As a closing thought, I remind readers once again that, at the end of the day, all that is determined in these Wizard of Oz calculations is the weight that should be applied to individual proxies and, in particular, to bristlecones. Given the NAS Panel statement that strip bark chronologies should be “avoided”, no one should accept the validity of any mechanistic rule supposedly showing the mandatory inclusion of the PC4 (bristlecones in a covariance PC analysis).
I notice that some commenters at Tamino’s claim that discussion of the effect of bristlecones is somehow “moving the goalposts”. For such readers, I refer to our March 2004 submission to Nature where we certainly argued that the MBH principal components method was flawed, but we also focused on the operational impact of the flawed methodology – to overweight the Graybill bristlecone chronologies in the reconstruction – an overweighting that was highly questionable given the prior concerns expressed by specialists over these series.
We do assert, based on the above considerations, that the distinctive hockey-stick shape of the MBH98 temperature reconstruction is primarily due to the Graybill cambial dieback and similar tree ring sites that exhibit non-linear or non temperature-related 20th century growth and to a questionable step in their principal components algorithm that overweights these series.
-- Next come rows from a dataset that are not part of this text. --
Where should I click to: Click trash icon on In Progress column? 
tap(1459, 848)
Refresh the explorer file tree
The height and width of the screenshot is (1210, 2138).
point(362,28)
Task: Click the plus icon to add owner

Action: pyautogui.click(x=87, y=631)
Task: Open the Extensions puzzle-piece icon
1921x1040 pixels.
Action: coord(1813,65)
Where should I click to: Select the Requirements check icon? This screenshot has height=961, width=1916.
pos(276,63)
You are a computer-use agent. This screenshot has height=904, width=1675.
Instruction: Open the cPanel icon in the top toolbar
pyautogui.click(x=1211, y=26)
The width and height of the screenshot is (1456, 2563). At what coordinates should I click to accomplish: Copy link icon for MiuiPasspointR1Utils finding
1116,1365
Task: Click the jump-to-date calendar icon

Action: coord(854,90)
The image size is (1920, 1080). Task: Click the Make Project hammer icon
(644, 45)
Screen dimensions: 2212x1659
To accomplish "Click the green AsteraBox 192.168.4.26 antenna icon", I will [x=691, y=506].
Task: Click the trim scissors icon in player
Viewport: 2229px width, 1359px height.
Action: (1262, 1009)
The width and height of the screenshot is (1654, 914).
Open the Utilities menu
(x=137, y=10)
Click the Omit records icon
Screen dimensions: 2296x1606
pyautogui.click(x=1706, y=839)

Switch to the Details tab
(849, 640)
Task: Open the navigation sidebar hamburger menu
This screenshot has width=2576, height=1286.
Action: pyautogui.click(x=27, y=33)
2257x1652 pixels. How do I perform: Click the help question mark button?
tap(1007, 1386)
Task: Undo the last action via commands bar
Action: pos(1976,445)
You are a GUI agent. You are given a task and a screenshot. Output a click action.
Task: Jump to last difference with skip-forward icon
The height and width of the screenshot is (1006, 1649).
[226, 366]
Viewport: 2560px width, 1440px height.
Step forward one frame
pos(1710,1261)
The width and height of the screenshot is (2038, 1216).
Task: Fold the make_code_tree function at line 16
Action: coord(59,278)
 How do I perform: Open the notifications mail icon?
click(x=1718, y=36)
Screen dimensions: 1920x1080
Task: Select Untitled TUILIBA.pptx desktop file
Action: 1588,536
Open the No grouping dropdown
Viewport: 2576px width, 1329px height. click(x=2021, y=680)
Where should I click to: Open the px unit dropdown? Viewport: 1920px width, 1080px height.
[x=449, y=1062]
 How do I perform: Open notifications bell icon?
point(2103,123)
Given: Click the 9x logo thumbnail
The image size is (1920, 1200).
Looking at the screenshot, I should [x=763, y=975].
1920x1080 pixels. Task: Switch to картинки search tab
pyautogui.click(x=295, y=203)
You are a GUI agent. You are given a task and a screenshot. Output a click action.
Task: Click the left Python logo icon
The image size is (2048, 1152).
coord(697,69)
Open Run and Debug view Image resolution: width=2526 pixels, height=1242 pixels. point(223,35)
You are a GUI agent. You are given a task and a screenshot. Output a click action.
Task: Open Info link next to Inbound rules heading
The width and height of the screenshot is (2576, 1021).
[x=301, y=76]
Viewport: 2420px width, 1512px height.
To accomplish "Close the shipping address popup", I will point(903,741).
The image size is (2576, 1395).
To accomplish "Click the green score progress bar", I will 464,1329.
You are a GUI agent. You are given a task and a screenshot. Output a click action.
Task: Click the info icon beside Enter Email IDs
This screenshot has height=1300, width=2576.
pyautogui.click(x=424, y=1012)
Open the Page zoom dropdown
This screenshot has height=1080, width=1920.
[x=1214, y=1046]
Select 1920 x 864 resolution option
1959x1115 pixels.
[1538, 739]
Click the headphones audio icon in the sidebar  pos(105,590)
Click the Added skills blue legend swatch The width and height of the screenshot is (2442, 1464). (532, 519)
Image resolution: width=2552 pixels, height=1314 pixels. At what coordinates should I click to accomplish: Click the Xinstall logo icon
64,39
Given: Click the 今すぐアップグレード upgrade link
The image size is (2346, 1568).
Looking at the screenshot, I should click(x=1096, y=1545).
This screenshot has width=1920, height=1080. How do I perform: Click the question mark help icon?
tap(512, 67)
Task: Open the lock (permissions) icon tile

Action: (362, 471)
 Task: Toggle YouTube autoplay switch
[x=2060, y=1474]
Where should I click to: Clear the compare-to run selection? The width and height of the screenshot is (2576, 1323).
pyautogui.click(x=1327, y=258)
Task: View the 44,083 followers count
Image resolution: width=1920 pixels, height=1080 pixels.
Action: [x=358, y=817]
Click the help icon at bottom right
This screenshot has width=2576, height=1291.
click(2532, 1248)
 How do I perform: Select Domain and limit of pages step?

Without these problematic series and without their biased principal component analysis, Mann et al. are not entitled to conclude that the 20th century was uniquely warm based on their data and methods.
The arguments in MM2005 (EE, GRL) are consistent with this. While there’s been a development in some aspects of my understanding of the statistical issues over time, bristlecones have been an issue since March 2004 and are not new goalposts. Since then Mann et al have proposed various strategies purporting to yield similar results to MBH98 (without ever confronting either the failed verification r2 results or the lack of claimed “robustness” to all dendroclimatic indicators). We discussed such salvage proposals in MM2005 (EE), which typically develop different strategies for including a heavy weight to Graybill bristlecone chronologies. Some strategies pertain to policies on PC retention in tree ring networks, which I’ll discuss tomorrow. Typically such strategies sacrifice some important consideration (e.g. geographic balance), but all such strategies with the MBH network require the bristlecones. More on this tomorrow.